UPDATE TERBARU: Jokowi Serahkan Urusan Dalang Pada Menko, Prabowo Ucapkan Belasungkawa

Rabu, 22 Mei 2019 sore ini Presiden Joko Widodo (Jokowi) beserta jajaran menterinya mengadakan konferensi pers di Istana Merdeka. Pada saat bersamaan, calon presiden nomor urut 02 Prabowo Subianto bersama Sandiaga Uno dan beberapa tokoh lain juga mengadakan konferensi pers di Jl. Kertanegara No. 4, Jakarta Selatan. Kedua konferensi pers tersebut memberikan pernyataan terkait aksi massa yang terjadi sejak kemarin (21/5) di depan gedung Bawaslu dan sekitarnya.

Jokowi Tidak Beri Toleransi Pada Pengganggu Keamanan dan Persatuan Negara

Dalam pidatonya, Jokowi menyatakan bahwa ia terbuka terhadap siapa pun yang ingin bersama-sama membangun negara ini. Sementara itu, ia mengatakan tak akan mentolerir siapa pun yang berniat menggangggu keamanan dan persatuan negara. “Tapi saya tidak akan memberi toleransi kepada siapa pun yang mengganggu keamanan dan persatuan negara,” tuturnya.

Jokowi sendiri menuturkan bahwa ia tak akan memberi ruang pada para orang yang merusak Indonesia. Sehingga ia memerintahkan TNI dan Polri untuk menindak tegas para perusuh, sesuai dengan aturan hukum yang berlaku. Menurut Jokowi, situasi ibu kota pun masih dalam kondisi aman terkendali. “Situasi masih terkendali. Masyarakat tidak perlu khawtir,” jelas Jokowi.

Ketika ditanya wartawan mengenai adanya “dalang” di balik kerusuhan yang terjadi, Jokowi katakana sudah menyerahkannya pada Menko Polhukam, Wiranto. “Nanti urusan dalang, urusan Pak Menko,” tutupnya.

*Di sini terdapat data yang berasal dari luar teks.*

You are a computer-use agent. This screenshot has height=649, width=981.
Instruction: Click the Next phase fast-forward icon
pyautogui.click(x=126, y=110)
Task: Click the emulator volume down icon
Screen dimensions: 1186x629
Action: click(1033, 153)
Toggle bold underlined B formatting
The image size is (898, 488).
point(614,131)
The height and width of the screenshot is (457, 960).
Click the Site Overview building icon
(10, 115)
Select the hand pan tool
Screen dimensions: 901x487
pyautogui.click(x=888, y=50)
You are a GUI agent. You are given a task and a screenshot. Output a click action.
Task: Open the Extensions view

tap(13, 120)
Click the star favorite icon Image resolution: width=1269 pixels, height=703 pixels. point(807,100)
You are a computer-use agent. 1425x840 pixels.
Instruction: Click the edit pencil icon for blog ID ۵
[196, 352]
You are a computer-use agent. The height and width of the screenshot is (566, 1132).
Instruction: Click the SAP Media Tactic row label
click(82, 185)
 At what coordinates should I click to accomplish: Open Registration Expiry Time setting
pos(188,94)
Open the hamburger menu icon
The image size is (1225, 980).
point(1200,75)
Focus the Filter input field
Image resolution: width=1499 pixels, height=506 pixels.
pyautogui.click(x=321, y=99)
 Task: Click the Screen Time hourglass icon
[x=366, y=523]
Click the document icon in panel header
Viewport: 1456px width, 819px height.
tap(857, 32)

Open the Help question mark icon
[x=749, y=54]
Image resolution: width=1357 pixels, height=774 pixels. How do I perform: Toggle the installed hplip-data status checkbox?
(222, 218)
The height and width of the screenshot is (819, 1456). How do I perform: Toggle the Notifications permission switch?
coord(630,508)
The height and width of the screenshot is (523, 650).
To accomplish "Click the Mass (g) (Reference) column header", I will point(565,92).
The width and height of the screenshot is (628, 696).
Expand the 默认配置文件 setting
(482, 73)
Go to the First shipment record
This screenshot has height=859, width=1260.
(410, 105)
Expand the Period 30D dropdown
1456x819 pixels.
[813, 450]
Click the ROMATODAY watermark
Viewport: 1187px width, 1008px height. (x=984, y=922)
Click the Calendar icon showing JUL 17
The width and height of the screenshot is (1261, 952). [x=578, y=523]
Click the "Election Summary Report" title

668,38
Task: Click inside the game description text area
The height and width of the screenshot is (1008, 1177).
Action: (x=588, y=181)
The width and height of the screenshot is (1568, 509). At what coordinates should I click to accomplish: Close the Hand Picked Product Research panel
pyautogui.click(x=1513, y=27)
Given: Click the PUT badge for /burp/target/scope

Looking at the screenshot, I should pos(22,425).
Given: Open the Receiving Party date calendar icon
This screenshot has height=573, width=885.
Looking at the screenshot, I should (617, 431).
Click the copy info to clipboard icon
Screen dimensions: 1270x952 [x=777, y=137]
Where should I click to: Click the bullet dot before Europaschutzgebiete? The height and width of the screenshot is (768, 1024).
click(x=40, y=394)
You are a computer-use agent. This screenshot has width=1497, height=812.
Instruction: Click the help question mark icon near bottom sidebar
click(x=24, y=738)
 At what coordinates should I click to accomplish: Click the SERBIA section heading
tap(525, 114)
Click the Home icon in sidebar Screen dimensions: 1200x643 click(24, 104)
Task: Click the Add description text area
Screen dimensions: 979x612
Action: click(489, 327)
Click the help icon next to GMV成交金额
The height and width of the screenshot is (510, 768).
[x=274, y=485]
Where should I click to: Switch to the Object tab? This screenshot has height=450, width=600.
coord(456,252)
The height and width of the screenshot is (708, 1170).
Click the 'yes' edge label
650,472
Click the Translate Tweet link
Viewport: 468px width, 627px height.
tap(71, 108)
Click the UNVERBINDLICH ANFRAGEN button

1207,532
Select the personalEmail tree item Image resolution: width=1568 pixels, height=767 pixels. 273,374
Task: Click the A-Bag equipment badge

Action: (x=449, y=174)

Prabowo Berduka dan Minta Warga Hindari Kekerasan

Di sisi lain, Prabowo mengadakan konferensi pers sambil didampingi Sandiaga Uno, Amien Rais, Hanafi Rais, Neno Warisman, Fadli Zon, Salim Segaf, Dahnil Azhar, dan tokoh-tokoh lainnya. Ia menyatakan rasa belasungkawanya atas korban yang meninggal dan luka-luka pada aksi 22 Mei ini.

Prabowo pun mendukung hak konstitusional yang damai dan meminta supaya semua pihak menahan diri. “Seperti yang sudah kami sampaikan berkali-kali sebelumnya, kami mendukung semua penggunaan hak konstitusional yang berakhlak, yang damai, dan tanpa kekerasan dalam perjuangan politik kebangsaan kita,” tuturnya.

Selain rasa belasungkawa, Prabowo juga mengimbau masyarakat serta aparat TNI-Polri supaya tidak memukul atau menembak rakyat. “Adik-adikku para pejabat dan petugas TNI-Polri yang masih aktif, saya mohon kita ingat bersama. Seragam, makanan, dan senjata yang Anda sekarang gunakan dibiayai oleh rakyat. Saudara-saudara adalah milik rakyat semuanya, rakyat mendambakan saudara mengayomi rakyat, melindungi rakyat semua. Saudara adalah harapan kita,” ungkapnya.

Sebelum menutup sesi konferensi persnya, Prabowo menyampaikan supaya aparat keamanan tetap menjaga rakyat supaya tetap dalam keadaan damai dan bergembira.